ECLI:NL:GHSHE:2024:1814
Gerechtshof 's-Hertogenbosch
- Hoger beroep
- Rechtspraak.nl
Hoger beroep inzake kinderalimentatie en draagkrachtbepaling na relatiebeëindiging
In deze zaak heeft het Gerechtshof 's-Hertogenbosch op 30 mei 2024 uitspraak gedaan in hoger beroep over de kinderalimentatie en de draagkracht van de man.

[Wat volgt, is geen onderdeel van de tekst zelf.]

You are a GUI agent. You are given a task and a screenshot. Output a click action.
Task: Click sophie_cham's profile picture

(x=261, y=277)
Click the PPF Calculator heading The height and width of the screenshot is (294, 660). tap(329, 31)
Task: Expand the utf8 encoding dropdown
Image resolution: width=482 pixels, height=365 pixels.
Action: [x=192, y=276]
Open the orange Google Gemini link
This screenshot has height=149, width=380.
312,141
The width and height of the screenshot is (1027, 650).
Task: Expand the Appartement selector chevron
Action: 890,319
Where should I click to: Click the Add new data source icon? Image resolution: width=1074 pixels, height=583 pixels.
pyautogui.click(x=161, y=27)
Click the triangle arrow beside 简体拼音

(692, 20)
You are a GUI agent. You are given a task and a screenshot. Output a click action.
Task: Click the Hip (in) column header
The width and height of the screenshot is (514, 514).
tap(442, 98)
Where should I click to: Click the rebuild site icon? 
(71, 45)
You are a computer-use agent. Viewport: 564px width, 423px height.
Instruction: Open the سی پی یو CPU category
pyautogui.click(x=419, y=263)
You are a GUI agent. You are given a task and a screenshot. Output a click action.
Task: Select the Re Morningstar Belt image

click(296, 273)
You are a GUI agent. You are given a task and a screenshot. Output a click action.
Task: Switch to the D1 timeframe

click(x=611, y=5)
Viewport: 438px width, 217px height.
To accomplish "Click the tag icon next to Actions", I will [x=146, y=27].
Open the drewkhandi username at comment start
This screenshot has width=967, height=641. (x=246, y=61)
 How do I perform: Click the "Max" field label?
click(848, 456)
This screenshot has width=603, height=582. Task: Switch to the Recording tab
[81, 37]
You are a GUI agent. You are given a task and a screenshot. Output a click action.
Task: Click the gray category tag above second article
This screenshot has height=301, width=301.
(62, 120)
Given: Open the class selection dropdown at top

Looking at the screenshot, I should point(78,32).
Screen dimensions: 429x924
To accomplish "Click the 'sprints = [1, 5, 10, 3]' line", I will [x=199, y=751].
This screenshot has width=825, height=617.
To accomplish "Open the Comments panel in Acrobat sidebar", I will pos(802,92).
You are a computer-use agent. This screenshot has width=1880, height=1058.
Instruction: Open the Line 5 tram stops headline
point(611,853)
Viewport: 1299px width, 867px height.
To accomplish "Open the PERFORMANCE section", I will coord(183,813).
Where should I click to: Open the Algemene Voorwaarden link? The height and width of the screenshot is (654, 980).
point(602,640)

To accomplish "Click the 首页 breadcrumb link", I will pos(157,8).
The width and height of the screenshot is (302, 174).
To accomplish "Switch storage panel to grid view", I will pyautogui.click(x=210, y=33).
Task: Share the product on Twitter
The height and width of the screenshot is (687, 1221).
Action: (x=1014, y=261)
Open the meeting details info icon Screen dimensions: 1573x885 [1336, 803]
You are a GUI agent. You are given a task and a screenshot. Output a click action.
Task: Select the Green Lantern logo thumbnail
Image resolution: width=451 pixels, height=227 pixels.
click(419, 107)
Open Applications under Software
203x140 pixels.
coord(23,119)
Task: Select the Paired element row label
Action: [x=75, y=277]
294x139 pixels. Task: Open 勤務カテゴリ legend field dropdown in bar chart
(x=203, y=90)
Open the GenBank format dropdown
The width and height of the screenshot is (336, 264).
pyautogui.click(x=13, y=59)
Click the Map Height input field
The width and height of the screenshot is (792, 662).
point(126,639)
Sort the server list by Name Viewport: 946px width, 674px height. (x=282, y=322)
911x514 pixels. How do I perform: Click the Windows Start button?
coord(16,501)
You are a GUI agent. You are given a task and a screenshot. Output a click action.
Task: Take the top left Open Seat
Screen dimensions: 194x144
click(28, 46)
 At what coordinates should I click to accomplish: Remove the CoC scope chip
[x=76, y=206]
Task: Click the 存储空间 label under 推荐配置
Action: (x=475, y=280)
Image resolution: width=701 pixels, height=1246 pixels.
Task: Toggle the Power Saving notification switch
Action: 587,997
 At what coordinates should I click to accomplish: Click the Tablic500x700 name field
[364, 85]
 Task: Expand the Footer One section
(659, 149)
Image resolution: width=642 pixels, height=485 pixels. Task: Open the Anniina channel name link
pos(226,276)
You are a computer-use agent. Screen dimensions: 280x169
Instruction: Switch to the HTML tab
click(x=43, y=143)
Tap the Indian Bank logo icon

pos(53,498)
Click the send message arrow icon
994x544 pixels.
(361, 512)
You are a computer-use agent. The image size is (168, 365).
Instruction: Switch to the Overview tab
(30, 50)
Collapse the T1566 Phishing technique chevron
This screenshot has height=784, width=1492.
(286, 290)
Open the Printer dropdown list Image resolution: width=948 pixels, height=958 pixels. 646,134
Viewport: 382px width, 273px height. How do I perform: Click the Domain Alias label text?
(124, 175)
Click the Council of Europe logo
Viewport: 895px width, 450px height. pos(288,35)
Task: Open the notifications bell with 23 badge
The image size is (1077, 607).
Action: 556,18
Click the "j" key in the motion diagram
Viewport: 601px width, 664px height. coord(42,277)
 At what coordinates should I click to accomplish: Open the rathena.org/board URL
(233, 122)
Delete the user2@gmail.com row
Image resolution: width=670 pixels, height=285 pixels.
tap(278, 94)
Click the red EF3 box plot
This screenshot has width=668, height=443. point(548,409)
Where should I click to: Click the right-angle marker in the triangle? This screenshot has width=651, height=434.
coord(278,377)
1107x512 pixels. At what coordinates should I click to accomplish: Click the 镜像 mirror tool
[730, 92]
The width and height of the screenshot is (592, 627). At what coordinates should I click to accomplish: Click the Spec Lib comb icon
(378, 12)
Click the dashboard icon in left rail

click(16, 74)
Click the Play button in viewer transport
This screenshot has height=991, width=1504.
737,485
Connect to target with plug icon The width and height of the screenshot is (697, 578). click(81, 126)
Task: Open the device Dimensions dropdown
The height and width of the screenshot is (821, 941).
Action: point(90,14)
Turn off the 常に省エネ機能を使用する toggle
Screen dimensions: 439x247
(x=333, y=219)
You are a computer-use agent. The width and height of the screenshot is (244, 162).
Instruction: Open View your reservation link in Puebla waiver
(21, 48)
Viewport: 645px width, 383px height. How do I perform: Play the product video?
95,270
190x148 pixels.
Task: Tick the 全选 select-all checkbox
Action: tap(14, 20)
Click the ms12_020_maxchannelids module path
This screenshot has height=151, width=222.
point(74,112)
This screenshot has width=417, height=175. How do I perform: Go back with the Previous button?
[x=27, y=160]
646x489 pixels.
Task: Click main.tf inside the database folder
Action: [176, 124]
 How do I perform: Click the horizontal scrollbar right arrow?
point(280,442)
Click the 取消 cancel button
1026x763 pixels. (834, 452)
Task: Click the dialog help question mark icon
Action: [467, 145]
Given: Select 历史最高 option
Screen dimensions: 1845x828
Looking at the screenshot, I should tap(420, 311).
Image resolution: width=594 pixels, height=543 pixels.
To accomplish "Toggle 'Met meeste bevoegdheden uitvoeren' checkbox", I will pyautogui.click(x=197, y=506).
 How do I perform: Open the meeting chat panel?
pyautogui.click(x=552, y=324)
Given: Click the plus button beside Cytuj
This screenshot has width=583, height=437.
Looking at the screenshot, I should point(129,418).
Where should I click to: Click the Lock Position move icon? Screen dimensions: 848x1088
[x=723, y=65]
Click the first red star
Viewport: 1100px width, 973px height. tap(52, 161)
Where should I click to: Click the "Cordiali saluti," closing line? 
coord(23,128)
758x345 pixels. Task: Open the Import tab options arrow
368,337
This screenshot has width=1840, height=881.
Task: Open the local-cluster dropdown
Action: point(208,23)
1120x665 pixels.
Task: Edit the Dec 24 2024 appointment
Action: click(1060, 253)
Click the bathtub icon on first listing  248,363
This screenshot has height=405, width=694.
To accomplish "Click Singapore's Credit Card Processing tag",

De man, verzoeker in hoger beroep, had in eerste aanleg een beschikking van de rechtbank Zeeland-West-Brabant aangevochten, waarin was bepaald dat hij € 350,- per maand aan kinderalimentatie moest betalen voor zijn minderjarige kind, [minderjarige 1]. De man was van mening dat de hoogte van de alimentatie niet correct was vastgesteld en verzocht het hof om de alimentatie te verlagen naar € 50,- per maand.
Het hof heeft vastgesteld dat er sprake was van een wijziging van omstandigheden, waardoor de hoogte van de kinderalimentatie opnieuw beoordeeld moest worden. Het hof heeft de draagkracht van de man berekend op basis van zijn gemiddelde winst uit onderneming in de jaren voorafgaand aan de omzetting van zijn eenmanszaak naar een BV. De man had onvoldoende onderbouwd dat zijn DGA-salaris als uitgangspunt moest dienen voor de draagkrachtbepaling.
Uiteindelijk heeft het hof de kinderalimentatie voor [minderjarige 1] vastgesteld op € 146,- per maand met ingang van 20 juli 2022, € 141,- per maand met ingang van 1 januari 2023, en € 150,- per maand met ingang van 1 januari 2024. De kosten van het geding zijn gecompenseerd, waarbij elke partij de eigen kosten draagt. De beschikking is uitvoerbaar bij voorraad verklaard.